Judge Mike Davidson found that the city violated its charter when putting the questions on the ballot and declared as void both the questions and the city ordinances which referred them to the ballot. He further set aside the election results as invalid. The lawsuit was filed in January by a voter named Wanda Rohlman and much of the evidence presented in court was provided as a result of research performed by Belinda Sturges.
"I looked at all the petitions and found out there were problems, I asked for additional information through an open records request," Sturges said.
The city charter requires citizens who petition questions for the ballot to collect a number of signatures equal to 15 percent of the turnout from the most recent election. In the case of issues 2A and 2B, that would amount to 645 signatures. Sturges discovered emails between the city and the campaign proponents SoCo Rocks that the ballot questions were erroneously deemed sufficient by the city clerk after reaching 224 signatures, roughly 5 percent of the previous turnout.
"So, during this whole petition gathering, there were emails from SoCo Rock saying getting signatures is hard, getting signatures is tough. And then the next thing you know, we have our 200 signatures to satisfy the petition. And I was like, well who changed it," she said.
Brent Bates volunteered for the SoCo Rocks campaign and thinks that the court ruling defies the will of the voters."I understand why Judge Davidson made his decision, the city made a mistake and supplied the wrong information to SoCo Rocks and to (campaign manager) Cindy (Sovine.) So, I get why he made that decision but he also went against the will of the voters," Bates said.
He believes that because the ruling was based on an error by the city, the council should refer the question to the ballot themselves without requiring another petition.

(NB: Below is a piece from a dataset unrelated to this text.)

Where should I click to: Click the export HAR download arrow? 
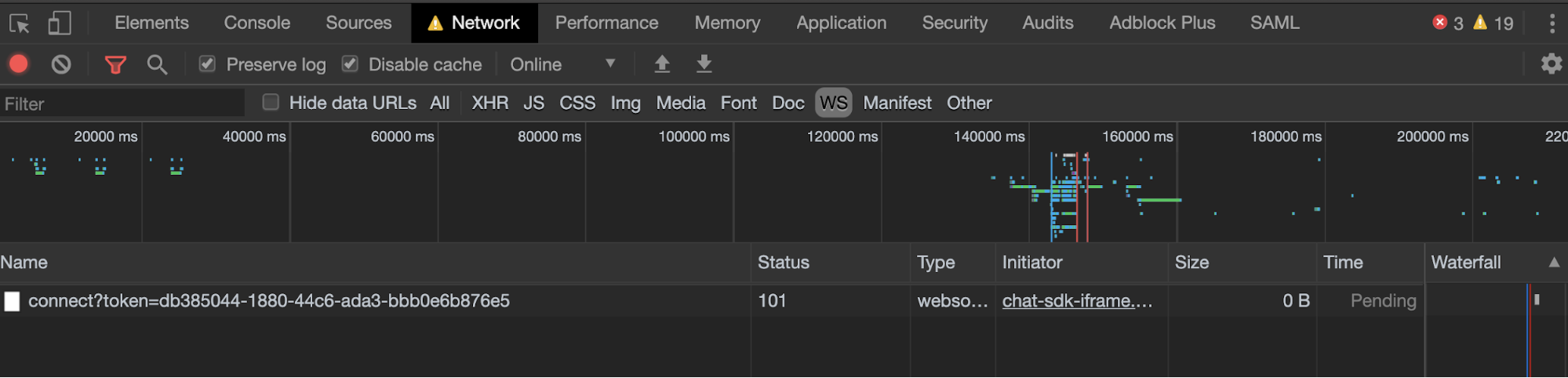point(704,64)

"They can be the heroes in that sense, to come back and say listen, we made a mistake, mistakes happen. It wasn't a malicious mistake, but we need to as the city council put these initiatives back on the 2023 ballot and allow the citizens to vote again," Bates said.

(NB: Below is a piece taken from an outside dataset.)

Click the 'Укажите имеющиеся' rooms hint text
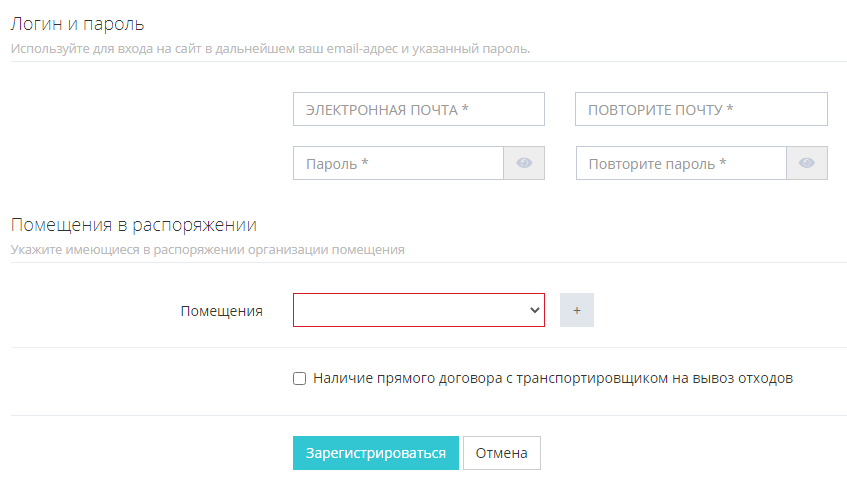[x=207, y=249]
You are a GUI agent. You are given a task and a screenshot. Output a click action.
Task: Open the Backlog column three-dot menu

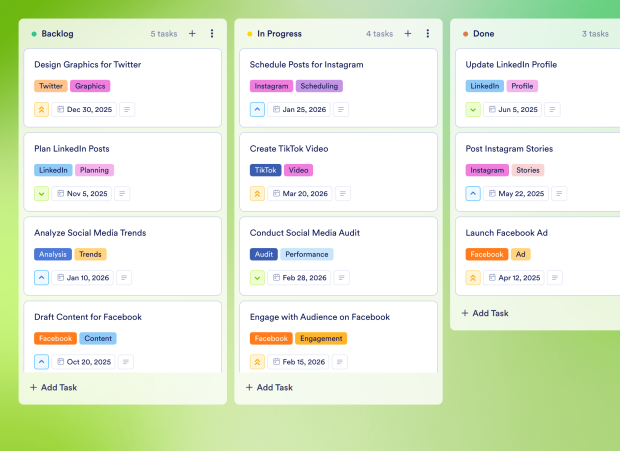[x=212, y=34]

Sturges pointed out that the city council and mayor maintained a position of neutrality towards the ballot questions last year. She thinks the campaign should have to go back and petition again.
"What I thought the city would do when the ruling came out was just we made errors, were human. We made mistakes. Were going to let it lie. If someone wants to bring it, they have to do it the correct way and just be done with it," she said.
Monday's special meeting will begin at Lamar City Hall,102 E Parmenter Street at 6:00 p.m. as a work session. That will be followed by a regular meeting of the council at 7:00 p.m. to take any votes on proposals that come out of the work session.